◆ **MATERIAL FOR THE TASK**
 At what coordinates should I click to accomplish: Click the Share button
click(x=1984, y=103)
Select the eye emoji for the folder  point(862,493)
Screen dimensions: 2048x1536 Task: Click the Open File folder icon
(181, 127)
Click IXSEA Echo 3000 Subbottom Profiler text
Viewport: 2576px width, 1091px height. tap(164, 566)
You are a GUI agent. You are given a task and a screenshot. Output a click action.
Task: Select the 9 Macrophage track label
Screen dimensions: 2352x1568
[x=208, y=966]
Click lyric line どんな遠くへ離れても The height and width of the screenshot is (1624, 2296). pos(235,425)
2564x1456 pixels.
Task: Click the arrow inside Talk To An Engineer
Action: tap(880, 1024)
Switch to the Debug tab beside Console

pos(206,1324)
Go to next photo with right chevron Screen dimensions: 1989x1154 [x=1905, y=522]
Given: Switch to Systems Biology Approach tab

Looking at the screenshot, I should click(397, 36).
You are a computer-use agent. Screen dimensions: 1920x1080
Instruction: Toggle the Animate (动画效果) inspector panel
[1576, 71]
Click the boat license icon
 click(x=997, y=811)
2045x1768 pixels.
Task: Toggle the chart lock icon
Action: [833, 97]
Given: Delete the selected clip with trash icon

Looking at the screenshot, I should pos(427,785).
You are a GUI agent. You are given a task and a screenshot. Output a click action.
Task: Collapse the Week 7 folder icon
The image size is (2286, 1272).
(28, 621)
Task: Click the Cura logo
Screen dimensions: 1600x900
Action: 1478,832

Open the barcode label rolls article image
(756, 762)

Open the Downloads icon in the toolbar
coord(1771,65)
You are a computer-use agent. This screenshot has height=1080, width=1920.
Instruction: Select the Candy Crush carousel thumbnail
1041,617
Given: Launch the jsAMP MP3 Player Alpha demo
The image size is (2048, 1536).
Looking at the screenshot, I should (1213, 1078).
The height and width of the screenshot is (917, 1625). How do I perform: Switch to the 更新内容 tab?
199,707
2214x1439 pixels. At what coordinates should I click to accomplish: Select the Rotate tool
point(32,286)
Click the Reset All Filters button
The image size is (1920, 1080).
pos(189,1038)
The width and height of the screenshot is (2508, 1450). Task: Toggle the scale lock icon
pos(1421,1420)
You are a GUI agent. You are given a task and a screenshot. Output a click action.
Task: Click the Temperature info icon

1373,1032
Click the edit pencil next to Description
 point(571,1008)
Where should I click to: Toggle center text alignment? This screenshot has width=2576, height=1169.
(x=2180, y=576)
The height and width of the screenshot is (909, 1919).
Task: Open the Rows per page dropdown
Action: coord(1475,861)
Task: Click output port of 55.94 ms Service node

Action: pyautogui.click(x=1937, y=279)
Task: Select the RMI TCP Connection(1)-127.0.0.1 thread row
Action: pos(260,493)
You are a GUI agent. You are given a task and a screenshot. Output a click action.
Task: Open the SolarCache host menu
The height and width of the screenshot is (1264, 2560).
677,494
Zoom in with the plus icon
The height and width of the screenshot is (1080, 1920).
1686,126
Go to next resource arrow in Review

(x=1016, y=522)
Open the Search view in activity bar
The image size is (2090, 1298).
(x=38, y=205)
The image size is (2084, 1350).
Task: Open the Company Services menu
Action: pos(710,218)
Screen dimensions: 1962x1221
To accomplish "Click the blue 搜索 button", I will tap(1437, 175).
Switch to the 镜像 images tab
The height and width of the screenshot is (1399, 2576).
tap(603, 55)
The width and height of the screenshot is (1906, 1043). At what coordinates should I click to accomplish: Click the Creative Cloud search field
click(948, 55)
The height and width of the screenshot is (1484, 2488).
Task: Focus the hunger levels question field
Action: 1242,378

◆ **DIRECTIONS FOR THIS TASK**
What must be transcribed is the run of lines from the one containing "The width and height of the screenshot is (2508, 1450)." to the last line of the data above, inclusive, and only that.

◆ **RESULT OF THE TASK**
The width and height of the screenshot is (2508, 1450). Task: Toggle the scale lock icon
pos(1421,1420)
You are a GUI agent. You are given a task and a screenshot. Output a click action.
Task: Click the Temperature info icon

1373,1032
Click the edit pencil next to Description
 point(571,1008)
Where should I click to: Toggle center text alignment? This screenshot has width=2576, height=1169.
(x=2180, y=576)
The height and width of the screenshot is (909, 1919).
Task: Open the Rows per page dropdown
Action: coord(1475,861)
Task: Click output port of 55.94 ms Service node

Action: pyautogui.click(x=1937, y=279)
Task: Select the RMI TCP Connection(1)-127.0.0.1 thread row
Action: pos(260,493)
You are a GUI agent. You are given a task and a screenshot. Output a click action.
Task: Open the SolarCache host menu
The height and width of the screenshot is (1264, 2560).
677,494
Zoom in with the plus icon
The height and width of the screenshot is (1080, 1920).
1686,126
Go to next resource arrow in Review

(x=1016, y=522)
Open the Search view in activity bar
The image size is (2090, 1298).
(x=38, y=205)
The image size is (2084, 1350).
Task: Open the Company Services menu
Action: pos(710,218)
Screen dimensions: 1962x1221
To accomplish "Click the blue 搜索 button", I will tap(1437, 175).
Switch to the 镜像 images tab
The height and width of the screenshot is (1399, 2576).
tap(603, 55)
The width and height of the screenshot is (1906, 1043). At what coordinates should I click to accomplish: Click the Creative Cloud search field
click(948, 55)
The height and width of the screenshot is (1484, 2488).
Task: Focus the hunger levels question field
Action: 1242,378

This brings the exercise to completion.